Con una anticipación de una década a la explosión del MeToo y la visibilidad de una violencia sistemática y soterrada, el protagonista de la novela cuenta su método, muy cercano a lo testificado por las  mujeres víctimas de agresiones de Epstein o Weinstein, lo que da cuenta de su carácter estructural. En su caso es prepararlas para fotos de seducción. Su coartada es que todo el mundo (fotógrafos célebres que cita, pintores reconocidos) lo hace, y que ellas –dice- aceptan esa servidumbre sexual como parte de su trabajo: “El look porno estaba en el aire de los tiempos, jugar la carta de lo sexy no equivalía a prostituirse, todas las estrellas han pasado por eso... La justificación artística autorizaba todas las experiencias”.

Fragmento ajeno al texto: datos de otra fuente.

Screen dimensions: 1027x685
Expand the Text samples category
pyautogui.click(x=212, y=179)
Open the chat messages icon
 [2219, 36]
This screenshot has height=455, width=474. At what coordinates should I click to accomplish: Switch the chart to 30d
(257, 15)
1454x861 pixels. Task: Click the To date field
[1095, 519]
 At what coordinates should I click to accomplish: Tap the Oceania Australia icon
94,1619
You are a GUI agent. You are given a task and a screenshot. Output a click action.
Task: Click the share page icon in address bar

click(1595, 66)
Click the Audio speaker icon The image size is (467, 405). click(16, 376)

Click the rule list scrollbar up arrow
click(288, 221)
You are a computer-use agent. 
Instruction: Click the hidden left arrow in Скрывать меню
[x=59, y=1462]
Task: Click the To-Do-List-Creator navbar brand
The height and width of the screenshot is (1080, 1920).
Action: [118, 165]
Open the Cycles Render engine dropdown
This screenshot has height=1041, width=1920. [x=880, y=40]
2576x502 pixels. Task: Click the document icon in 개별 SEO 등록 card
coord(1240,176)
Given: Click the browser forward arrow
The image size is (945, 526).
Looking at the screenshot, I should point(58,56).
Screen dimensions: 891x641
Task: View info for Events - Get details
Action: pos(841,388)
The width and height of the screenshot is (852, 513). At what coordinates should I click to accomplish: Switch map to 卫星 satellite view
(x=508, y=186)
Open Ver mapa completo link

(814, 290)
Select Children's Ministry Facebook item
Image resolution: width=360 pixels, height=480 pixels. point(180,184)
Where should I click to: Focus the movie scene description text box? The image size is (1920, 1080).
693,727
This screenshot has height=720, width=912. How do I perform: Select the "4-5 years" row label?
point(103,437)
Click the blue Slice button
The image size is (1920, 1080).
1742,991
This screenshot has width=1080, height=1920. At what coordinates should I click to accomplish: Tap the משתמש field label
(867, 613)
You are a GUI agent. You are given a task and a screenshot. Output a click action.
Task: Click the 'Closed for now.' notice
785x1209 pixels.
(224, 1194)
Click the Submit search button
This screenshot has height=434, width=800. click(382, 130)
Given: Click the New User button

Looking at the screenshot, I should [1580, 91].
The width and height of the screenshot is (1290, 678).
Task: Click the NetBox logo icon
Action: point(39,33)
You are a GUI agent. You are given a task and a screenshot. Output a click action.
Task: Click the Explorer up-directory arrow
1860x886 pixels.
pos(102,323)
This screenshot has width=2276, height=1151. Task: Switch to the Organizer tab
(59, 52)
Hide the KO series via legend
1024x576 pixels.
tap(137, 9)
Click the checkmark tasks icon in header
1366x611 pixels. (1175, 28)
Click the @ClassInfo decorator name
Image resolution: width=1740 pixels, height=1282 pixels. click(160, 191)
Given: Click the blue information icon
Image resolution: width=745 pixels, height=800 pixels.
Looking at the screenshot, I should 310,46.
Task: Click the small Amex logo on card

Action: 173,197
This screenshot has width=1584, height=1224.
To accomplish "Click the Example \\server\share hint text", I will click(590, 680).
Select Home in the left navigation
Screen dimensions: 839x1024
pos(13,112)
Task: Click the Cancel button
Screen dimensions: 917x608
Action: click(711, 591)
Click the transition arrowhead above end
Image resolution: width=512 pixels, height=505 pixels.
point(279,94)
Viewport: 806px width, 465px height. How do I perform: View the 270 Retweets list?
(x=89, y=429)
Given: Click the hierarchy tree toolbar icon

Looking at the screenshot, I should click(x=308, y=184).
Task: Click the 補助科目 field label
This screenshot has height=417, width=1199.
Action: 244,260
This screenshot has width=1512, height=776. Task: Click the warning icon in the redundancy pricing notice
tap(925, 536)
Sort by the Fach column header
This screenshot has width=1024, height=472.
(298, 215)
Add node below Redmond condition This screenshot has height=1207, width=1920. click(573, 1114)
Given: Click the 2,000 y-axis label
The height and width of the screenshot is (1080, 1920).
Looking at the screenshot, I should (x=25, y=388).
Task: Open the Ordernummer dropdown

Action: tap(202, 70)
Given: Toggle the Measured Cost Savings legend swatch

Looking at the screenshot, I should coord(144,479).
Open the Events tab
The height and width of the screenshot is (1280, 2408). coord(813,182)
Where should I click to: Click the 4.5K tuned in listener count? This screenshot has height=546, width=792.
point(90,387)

Una coartada artística que, a su entender, atenúa el chantaje sexual, pero también cuenta con su impunidad y la protección de matones, llegado el caso. Y asoma la trata de mujeres, el verdadero negocio. Octave descubre el subtexto de género de este negocio y esta violencia ancestral: “Confieso que yo llevaba bien mi business. Aportaba beldades para las orgías de la nueva nomenclatura y a cambio mis amigos de las altas esferas me ofrecían seguridad e impunidad”.

Además de la trata de mujeres con fines de explotación sexual, aparecen en el relato otros dos yacimientos de explotación de mujeres: granjas con chicas jóvenes destinadas a la producción de lágrimas y de leche materna. Es cuanto menos insólita la forma que tiene Octave de naturalizar en su relato también estas dos “fábricas”, sin la menor empatía o comprensión del sufrimiento de las mujeres, relata las torturas a las que se somete a las chicas para que «produzcan lágrimas». Porque, explica Octave, las «lágrimas de sumisas» son un producto raro y caro, de propiedades afrodisíacas, ingrediente culinario o de cócteles, y debe asegurarse el sufrimiento de «la llorona».

Si en vez de nihilismo, trasgresión cómplice y elitista, y homenaje a Nabokov, entre otras deudas literarias, encontrásemos algo de denuncia, visibilidad, empatía…

 

NOTA: Buena parte está tomada, con modificaciones, del epígrafe “Seducción,  el lucro patriarcal del sexo. Socorro, perdón (Frédéric Beigbeder): las mujeres son mi negocio”, de Eva ANTÓN FERNÁNDEZ (2018) Género y naturaleza en las narrativas contemporáneas francesa y española. Ediciones Universidad de Valladolid.